Saved data entries:
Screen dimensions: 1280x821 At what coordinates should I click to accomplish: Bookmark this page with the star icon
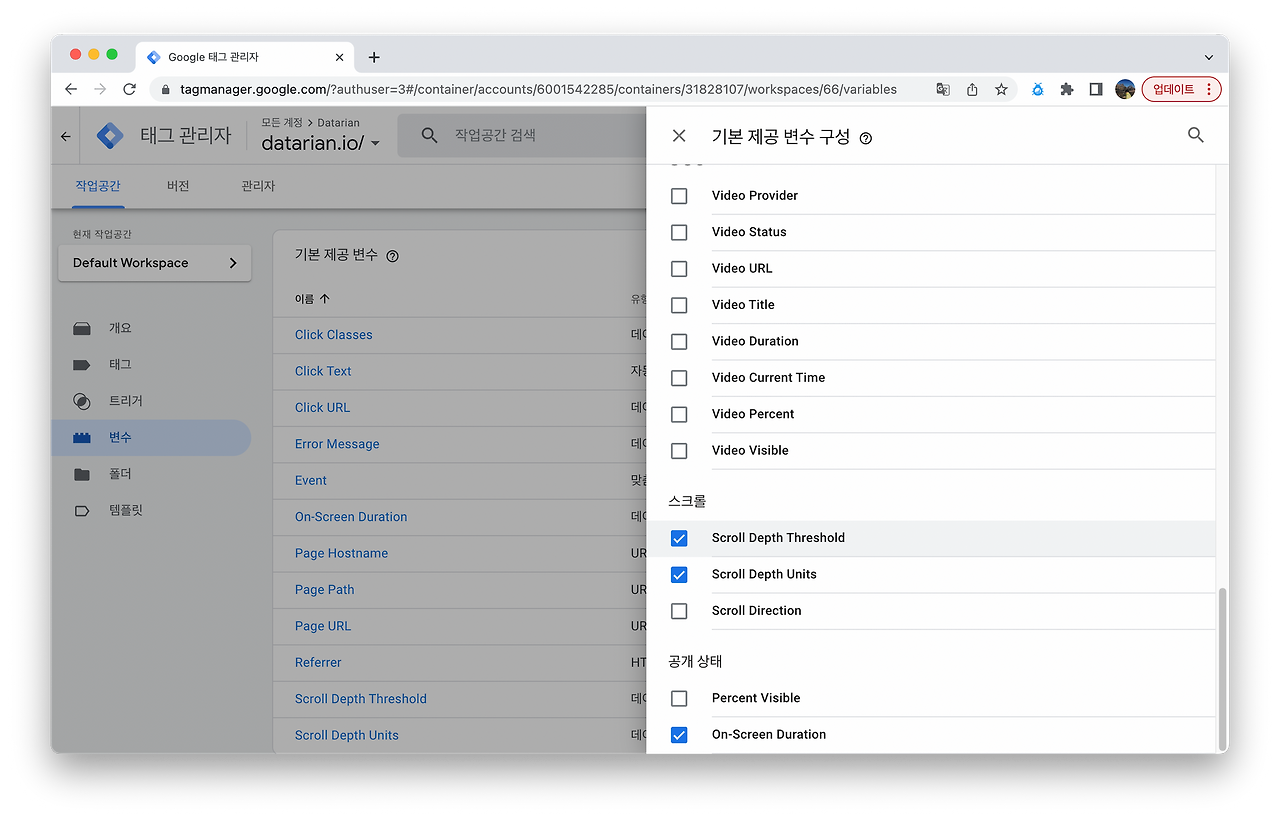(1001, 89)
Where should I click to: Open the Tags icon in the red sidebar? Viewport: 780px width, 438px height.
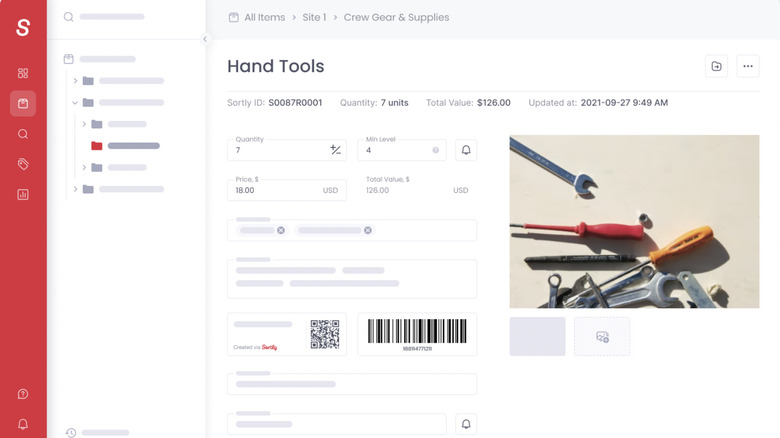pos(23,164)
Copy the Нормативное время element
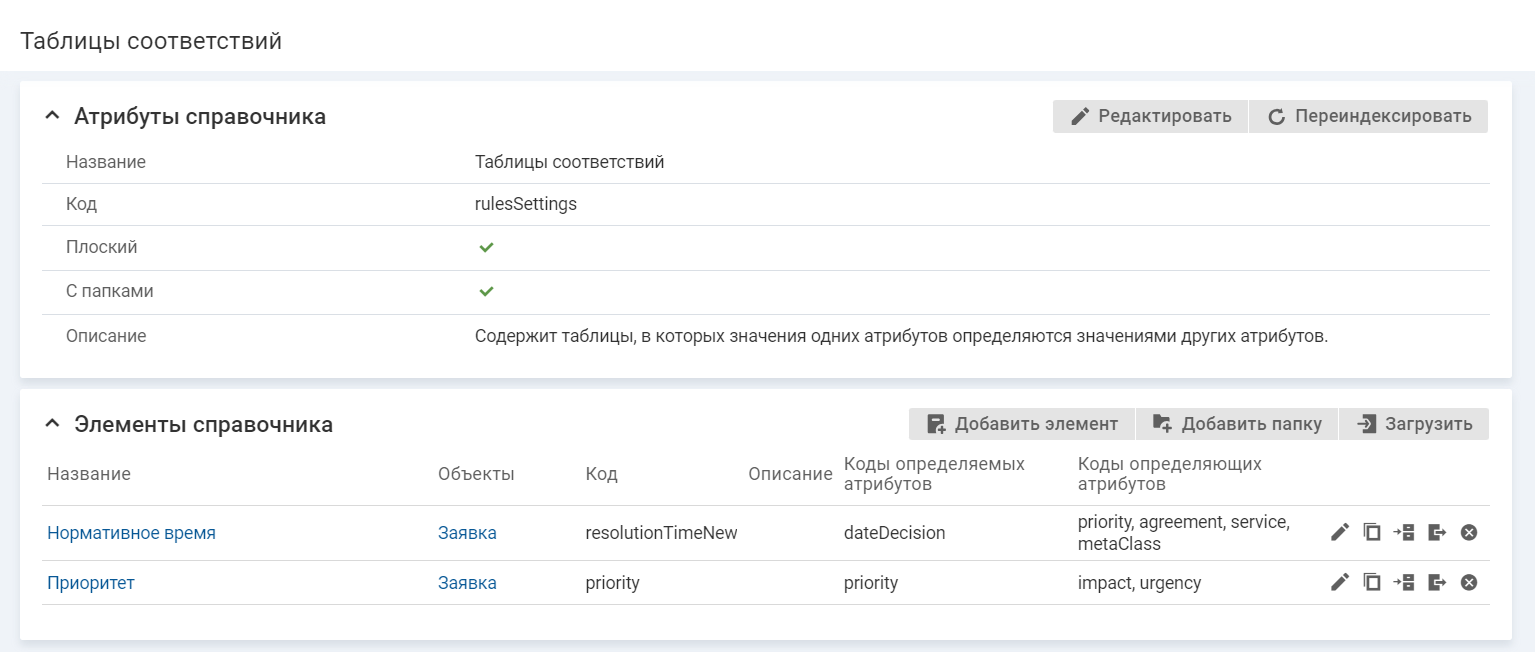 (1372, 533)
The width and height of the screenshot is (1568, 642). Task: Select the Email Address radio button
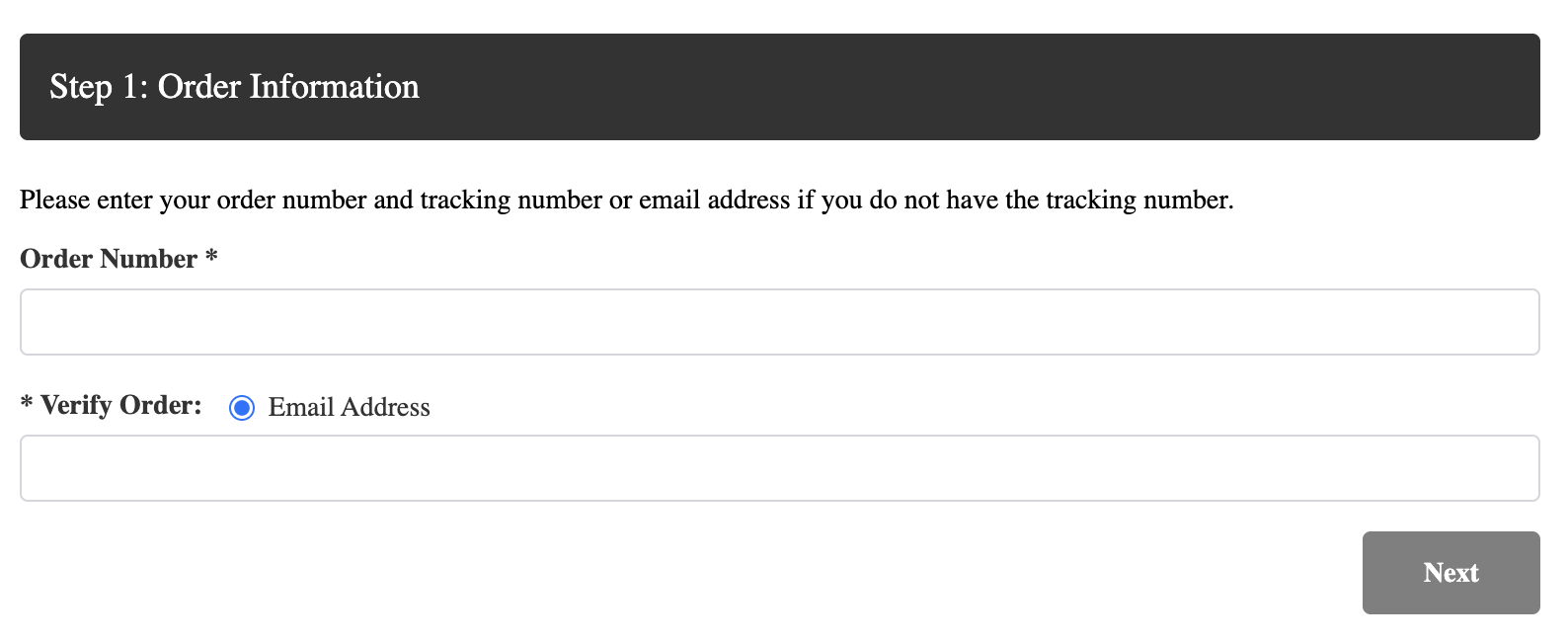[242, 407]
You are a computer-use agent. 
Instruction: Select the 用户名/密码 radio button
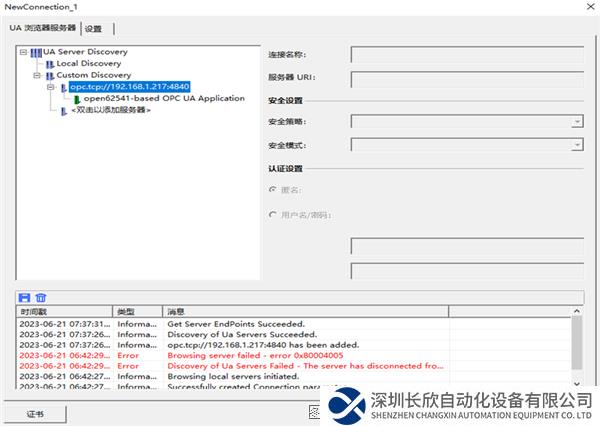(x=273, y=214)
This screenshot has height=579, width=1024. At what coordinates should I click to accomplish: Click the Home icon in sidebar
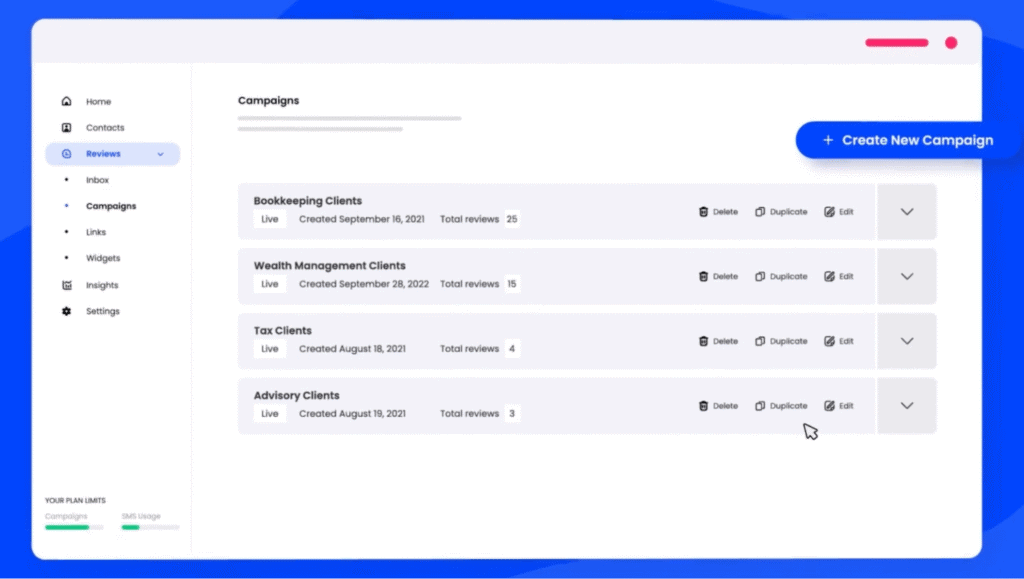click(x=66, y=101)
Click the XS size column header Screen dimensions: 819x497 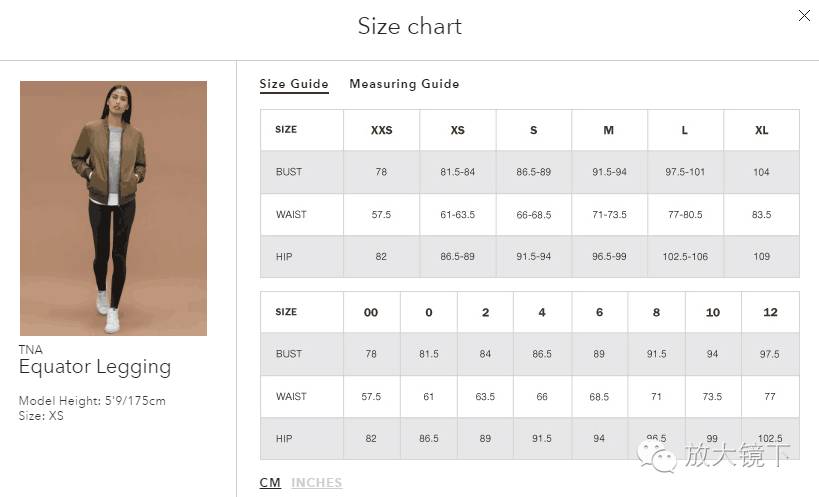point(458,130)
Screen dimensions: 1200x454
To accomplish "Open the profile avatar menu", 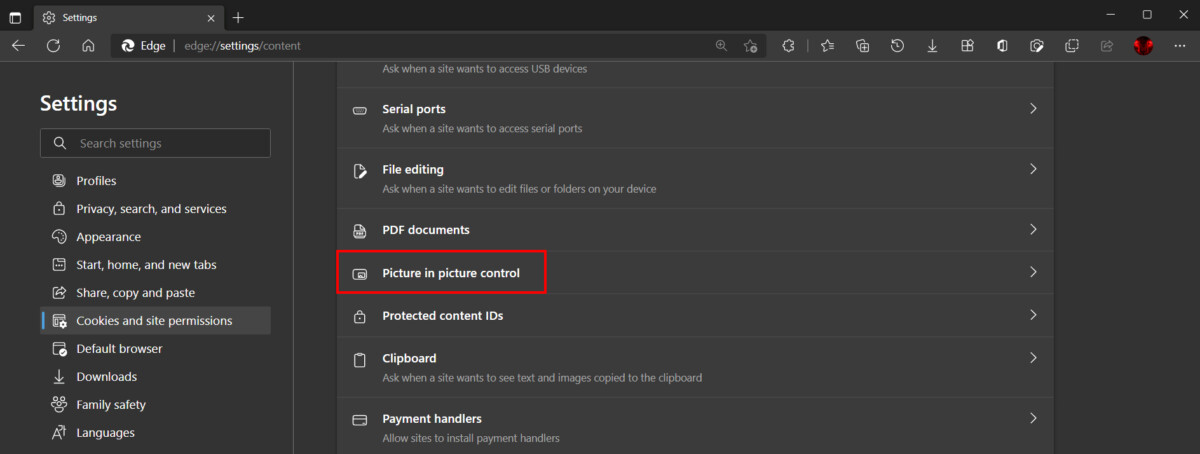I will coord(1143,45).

Activity >> Only an exact copy of the lines from the top of the entries through the line with "You are a computer-use agent.", both included, should be given, with all pictures omitted.

Written answer >>
Screen dimensions: 1280x821 At what coordinates should I click to accomplish: Bookmark this page with the star icon
(1001, 89)
Where should I click to: Open the Tags icon in the red sidebar? Viewport: 780px width, 438px height.
pos(23,164)
Copy the Нормативное время element
 (1372, 533)
The width and height of the screenshot is (1568, 642). Task: Select the Email Address radio button
[242, 407]
You are a computer-use agent. 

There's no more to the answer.